A suspensão da compra de carne bovina brasileira pela União Européia não deve trazer alterações para o mercado de Mato Grosso do Sul, conforme afirmou o presidente da Federação da Agricultura e Pecuária de MS (FAMASUL), Ademar Silva Junior. “Nós já estamos impedidos de exportar. A medida não altera o que já acontece conosco”, colocou o presidente.

A decisão da União Européia foi tomada depois de uma disputa em relação ao número de fazendas que o Brasil teria direito de certificar. Os europeus indicaram que poderiam aceitar a carne de 300 propriedades, entretanto, o País apresentou uma lista com 2.861 propriedades.

Para o presidente da FAMASUL, a decisão da UE é por restrições comerciais e não sanitárias. “Com a restrição, fica claro que a nova rastreabilidade precisa ser revista. Os países da União Européia não aceitam o novo sistema”, criticou Ademar.

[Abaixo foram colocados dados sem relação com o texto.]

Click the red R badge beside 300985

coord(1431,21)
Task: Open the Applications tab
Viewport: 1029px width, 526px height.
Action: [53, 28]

Conforme a notícia divulgada pela Agência Estado, a Europa enviará uma nova missão veterinária no próximo dia 25 de fevereiro ao Brasil, para novas vistorias. Até a conclusão do relatório sobre estas vistorias nenhuma carne nacional poderá entrar no mercado europeu. O Itamaraty já prevê a interrupção das exportações brasileiras por cerca de 2 meses, o que causará prejuízos incalculáveis ao País.